The company said it was a challenge when there were so many alarms on ships, and it believes they need to be balanced “both technically and human-element-wise”. For instance, it advises that if a vessel were to operate in very congested waters with a high likelihood of alarms going off, then another watchkeeper needs to be on the bridge to manage this.
Demand for alarm management training to mitigate alarm fatigue is rising. In response, maritime e-learning specialist Videotel will launch an alarm management training programme later this year to specifically address alarm fatigue. Aspects of this training will include what alarm systems are and their benefits when used properly; what can go wrong; alarm ‘flood’; alarm fatigue; and not knowing what alarms mean, as well as how to manage alarms effectively.
A human-centric approach
A further problem arises when the general fatigue of the crew results in watchkeepers falling asleep while on duty and missing crucial alarms. At the beginning of 2017, seafarer fatigue was at the centre of a large study calledProject MARTHA, a USD3 million, three-year project conducted by an international partnership of researchers and industry, and sponsored by the TK Foundation.
Among other significant findings, the study uncovered that watchkeepers (and masters) appear to suffer more fatigue than day workers. Masters and day workers get more sleep than watchkeepers, but masters are more at risk of fatigue than other ranks. Night watchkeepers get significantly less sleep than others. Fatigued watchkeepers are more likely to suffer from alarm fatigue. This suggests finding a way to alleviate fatigue may go some way to improving the problem of missed alarms.
Kuba Symanski, secretary-general of Intermanager, believes the problem of seafarer fatigue in the industry is “as big as we want it to be”. He said the first step in working to improve seafarer fatigue must be an awareness campaign and then “no-nonsense support for individual seafarers”.
“Fatigue risk management is not about putting more people on board, it is about streamlining operations with a human-centric approach,” Symanski added. In parallel, alarm fatigue also needs a human-centric approach, and is essential to support the watchkeeper.
The Nautical Institute’s director of projects, David Patraiko, said alarm fatigue was still very much a problem, but depended on the ship and trade. He told Safety at Sea that the bright spark on the horizon was something the IMO has called an integrated navigation system (INS). This has an built-in alarm management function, which, if used, could alleviate the issue of alarm fatigue. The installation of such a system is not mandatory, but there is a performance standard for it.
Patraiko said that from the Nautical Institute’s point of view, “We are not saying that people go out and buy an INS, but we are suggesting they give it a good think when they are equipping their ship.”
He does warn, however, that under the IMO’s e-navigation agenda – a strategy to create better organisation of data, and data exchange and communication between ships and ship-to-shore – it was likely that many of the e-navigation functions would come into the INS. That could result in more of them being fitted in the future, which, it is hoped, will reduce alarm fatigue.

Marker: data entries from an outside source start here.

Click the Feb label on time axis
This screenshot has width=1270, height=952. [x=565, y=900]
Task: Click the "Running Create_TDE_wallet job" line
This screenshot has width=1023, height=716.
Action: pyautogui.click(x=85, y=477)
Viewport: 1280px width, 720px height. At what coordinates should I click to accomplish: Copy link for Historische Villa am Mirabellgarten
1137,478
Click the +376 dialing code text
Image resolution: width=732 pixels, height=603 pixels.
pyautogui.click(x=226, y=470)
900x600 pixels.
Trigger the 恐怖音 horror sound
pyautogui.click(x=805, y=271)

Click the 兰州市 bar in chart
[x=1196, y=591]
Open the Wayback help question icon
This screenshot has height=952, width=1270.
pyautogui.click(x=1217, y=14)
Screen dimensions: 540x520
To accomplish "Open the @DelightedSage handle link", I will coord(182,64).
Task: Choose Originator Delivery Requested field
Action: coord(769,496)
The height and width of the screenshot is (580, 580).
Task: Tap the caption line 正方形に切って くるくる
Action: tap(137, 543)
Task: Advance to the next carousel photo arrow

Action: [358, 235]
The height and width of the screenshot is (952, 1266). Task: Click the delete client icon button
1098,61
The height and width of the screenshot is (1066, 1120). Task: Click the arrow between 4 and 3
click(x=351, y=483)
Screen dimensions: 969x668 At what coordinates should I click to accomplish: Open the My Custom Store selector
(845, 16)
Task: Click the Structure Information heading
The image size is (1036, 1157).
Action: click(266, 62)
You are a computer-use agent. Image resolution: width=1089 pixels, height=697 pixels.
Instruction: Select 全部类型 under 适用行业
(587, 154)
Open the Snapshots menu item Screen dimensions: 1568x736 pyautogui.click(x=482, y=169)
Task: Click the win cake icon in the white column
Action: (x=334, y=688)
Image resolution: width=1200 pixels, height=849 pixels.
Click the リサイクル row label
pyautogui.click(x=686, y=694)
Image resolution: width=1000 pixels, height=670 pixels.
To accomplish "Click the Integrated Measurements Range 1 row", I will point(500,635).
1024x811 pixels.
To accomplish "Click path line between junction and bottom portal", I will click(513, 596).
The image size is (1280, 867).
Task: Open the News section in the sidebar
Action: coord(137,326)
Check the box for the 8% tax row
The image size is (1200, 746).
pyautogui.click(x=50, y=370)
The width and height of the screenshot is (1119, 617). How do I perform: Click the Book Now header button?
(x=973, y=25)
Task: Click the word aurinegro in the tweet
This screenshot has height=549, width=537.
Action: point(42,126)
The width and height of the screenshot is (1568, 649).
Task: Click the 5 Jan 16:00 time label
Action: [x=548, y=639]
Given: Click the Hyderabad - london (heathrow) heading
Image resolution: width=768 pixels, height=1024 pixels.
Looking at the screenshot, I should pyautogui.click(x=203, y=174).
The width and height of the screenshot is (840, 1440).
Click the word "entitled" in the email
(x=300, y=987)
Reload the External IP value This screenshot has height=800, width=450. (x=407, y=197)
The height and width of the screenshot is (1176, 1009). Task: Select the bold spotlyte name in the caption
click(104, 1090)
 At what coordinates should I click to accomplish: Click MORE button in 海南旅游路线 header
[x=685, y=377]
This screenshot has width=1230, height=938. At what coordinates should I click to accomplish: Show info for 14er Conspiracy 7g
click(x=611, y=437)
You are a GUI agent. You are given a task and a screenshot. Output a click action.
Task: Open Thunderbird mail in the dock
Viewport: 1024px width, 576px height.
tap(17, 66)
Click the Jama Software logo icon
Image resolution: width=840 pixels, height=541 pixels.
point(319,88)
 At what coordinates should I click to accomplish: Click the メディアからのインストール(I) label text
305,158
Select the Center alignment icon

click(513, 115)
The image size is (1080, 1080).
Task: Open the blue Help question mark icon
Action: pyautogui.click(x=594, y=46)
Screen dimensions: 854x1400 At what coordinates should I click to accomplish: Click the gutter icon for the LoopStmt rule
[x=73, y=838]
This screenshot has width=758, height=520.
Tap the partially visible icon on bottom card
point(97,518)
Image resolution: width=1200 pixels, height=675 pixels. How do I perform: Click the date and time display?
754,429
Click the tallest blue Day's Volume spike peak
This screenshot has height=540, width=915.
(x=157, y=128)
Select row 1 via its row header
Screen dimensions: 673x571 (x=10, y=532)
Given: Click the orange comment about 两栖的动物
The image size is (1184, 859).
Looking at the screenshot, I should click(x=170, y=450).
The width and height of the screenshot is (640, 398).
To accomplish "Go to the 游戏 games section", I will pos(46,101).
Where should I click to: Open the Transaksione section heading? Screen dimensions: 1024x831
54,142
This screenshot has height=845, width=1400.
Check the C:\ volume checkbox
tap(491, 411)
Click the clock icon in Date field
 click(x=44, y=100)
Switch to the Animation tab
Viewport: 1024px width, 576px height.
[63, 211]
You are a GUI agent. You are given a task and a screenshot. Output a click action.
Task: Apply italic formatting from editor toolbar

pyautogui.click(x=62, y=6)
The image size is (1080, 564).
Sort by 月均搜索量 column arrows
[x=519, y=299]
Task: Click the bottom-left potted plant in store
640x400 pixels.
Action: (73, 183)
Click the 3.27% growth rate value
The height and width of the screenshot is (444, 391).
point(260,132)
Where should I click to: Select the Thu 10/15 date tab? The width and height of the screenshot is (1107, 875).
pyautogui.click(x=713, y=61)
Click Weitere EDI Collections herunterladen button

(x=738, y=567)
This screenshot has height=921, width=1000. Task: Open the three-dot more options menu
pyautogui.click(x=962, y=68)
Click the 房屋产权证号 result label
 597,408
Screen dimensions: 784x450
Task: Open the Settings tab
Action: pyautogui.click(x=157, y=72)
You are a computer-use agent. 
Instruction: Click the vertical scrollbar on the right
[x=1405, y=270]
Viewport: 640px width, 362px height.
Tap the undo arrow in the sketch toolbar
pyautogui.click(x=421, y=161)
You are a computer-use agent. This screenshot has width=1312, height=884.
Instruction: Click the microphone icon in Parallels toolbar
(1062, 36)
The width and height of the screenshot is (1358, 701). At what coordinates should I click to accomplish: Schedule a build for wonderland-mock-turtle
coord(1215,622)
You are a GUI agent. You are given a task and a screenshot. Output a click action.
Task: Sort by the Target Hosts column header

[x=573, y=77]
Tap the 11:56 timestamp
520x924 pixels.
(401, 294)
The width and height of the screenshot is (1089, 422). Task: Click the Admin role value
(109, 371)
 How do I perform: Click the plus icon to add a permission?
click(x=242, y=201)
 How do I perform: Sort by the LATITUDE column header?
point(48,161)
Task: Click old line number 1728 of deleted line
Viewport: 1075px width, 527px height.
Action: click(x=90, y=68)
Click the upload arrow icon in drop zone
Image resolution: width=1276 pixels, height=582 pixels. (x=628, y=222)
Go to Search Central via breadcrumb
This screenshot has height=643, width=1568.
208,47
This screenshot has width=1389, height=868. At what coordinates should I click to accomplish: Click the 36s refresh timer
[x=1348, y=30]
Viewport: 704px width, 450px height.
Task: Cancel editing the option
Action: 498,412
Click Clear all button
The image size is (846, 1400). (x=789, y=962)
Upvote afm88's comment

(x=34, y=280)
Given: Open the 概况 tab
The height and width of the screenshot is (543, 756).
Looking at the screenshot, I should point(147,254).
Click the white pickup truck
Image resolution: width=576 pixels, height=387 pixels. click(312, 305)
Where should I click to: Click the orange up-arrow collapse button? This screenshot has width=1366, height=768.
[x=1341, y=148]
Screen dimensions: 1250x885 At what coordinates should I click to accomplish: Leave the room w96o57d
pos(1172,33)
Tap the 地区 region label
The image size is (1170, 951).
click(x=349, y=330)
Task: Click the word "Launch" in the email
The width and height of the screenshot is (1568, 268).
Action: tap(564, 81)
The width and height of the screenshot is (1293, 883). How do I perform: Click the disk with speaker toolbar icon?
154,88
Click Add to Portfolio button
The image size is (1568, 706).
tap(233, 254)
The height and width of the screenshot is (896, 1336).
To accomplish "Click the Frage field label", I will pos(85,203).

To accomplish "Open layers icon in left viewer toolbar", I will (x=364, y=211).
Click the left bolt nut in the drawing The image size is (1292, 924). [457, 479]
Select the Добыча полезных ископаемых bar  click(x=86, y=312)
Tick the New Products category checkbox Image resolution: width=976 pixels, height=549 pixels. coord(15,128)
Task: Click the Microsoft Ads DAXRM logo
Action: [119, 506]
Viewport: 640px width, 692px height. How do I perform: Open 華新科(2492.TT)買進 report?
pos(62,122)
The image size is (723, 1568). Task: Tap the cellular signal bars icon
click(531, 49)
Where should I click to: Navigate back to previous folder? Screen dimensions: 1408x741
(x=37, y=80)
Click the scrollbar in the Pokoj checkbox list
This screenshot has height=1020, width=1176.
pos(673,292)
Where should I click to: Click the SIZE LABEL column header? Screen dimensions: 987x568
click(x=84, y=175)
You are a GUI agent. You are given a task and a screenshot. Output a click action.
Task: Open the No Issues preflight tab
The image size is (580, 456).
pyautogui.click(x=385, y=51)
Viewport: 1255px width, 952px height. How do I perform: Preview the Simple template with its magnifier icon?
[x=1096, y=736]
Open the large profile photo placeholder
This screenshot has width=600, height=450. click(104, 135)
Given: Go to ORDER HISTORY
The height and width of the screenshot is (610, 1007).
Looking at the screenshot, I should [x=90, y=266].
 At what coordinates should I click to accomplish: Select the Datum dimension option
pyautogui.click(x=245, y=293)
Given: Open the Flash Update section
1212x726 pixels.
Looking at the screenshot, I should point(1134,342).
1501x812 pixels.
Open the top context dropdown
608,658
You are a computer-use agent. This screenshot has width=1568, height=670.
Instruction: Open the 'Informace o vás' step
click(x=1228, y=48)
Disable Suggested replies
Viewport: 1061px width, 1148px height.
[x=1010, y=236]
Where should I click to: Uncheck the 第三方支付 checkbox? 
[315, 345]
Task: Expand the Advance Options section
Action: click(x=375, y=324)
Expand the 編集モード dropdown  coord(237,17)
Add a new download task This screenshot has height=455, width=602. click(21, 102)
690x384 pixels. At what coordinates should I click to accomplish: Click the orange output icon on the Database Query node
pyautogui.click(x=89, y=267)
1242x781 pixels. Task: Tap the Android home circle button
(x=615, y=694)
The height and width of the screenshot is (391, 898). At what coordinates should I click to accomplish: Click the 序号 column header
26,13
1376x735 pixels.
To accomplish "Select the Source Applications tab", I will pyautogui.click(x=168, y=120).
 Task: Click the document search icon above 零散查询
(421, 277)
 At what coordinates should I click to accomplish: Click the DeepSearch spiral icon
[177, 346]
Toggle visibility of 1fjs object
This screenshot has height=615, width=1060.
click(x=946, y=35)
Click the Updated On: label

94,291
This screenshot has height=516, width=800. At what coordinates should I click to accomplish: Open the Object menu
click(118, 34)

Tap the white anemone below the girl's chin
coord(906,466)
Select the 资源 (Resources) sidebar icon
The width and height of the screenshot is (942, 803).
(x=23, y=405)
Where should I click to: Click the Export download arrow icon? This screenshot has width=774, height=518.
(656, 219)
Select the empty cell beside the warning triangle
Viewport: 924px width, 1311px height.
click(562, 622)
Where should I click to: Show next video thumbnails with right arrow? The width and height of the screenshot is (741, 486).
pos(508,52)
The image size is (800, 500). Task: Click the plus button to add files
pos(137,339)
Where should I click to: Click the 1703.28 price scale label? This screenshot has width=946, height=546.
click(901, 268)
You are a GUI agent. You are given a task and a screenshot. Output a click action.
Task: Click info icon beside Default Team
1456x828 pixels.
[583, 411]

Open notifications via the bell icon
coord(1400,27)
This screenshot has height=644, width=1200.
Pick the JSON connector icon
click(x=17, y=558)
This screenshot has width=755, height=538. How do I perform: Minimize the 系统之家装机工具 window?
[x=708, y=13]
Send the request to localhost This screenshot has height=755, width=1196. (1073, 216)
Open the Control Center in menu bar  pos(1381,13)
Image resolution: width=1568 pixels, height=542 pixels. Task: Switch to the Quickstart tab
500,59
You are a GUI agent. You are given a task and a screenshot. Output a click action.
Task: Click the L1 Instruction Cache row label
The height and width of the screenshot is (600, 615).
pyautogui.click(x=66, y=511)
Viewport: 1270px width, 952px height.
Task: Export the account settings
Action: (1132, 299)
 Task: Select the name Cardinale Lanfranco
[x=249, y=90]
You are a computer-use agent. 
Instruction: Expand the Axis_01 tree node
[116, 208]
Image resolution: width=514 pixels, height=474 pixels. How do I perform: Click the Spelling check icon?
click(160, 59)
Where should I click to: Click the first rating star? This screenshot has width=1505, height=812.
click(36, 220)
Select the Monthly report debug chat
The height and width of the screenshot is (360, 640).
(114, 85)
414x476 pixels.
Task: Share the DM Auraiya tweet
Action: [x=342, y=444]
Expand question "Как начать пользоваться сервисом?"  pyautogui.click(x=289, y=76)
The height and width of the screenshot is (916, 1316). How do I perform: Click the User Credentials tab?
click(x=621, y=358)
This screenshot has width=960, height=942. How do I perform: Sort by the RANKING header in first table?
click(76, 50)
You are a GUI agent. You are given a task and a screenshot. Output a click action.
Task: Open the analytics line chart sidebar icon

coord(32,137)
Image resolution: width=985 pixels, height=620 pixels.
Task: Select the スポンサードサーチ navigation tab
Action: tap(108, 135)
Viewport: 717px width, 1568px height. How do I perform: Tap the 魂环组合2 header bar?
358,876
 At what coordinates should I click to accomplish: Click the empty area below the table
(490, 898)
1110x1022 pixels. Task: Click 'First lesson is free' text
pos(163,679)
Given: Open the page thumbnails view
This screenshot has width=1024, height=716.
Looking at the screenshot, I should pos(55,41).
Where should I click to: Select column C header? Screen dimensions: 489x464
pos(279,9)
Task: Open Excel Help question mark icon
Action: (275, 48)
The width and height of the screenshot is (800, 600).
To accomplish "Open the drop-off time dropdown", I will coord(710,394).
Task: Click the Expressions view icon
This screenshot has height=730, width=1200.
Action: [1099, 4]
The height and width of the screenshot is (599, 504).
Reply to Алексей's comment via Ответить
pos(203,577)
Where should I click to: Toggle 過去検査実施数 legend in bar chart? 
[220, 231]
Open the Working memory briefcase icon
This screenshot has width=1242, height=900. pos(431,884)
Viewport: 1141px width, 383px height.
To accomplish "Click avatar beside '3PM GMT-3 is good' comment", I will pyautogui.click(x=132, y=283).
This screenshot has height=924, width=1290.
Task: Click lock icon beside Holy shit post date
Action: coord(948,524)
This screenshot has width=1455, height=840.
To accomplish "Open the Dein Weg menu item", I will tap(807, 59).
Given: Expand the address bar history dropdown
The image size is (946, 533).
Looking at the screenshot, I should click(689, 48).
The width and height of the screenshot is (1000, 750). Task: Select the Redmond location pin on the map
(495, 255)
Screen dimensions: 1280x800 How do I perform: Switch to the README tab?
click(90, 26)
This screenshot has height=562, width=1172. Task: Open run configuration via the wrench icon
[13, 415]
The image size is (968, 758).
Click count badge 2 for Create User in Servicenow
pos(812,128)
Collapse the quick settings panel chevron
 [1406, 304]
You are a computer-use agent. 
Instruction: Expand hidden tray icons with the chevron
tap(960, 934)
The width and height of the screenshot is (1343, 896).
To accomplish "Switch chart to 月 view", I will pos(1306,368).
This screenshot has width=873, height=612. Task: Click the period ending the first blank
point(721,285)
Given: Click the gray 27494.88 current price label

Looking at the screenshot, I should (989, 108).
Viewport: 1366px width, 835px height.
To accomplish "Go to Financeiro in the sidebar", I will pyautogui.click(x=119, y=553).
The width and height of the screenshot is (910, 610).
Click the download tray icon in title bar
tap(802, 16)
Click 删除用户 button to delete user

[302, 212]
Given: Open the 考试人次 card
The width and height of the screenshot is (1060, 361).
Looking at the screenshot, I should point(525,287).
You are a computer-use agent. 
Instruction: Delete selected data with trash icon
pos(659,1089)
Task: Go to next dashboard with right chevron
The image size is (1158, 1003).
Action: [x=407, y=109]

The Nautical Institute is doing a lot of work within the IMO e-navigation agenda. Patraiko said that because e-navigation was supposed to be user-led, one of the things the working group identified when it started was that alarm management was a big priority for seafarers. This has made it a priority for the Nautical Institute, which is now working with the IMO to ensure that when e-navigation comes in, the best alarm management systems come in with it.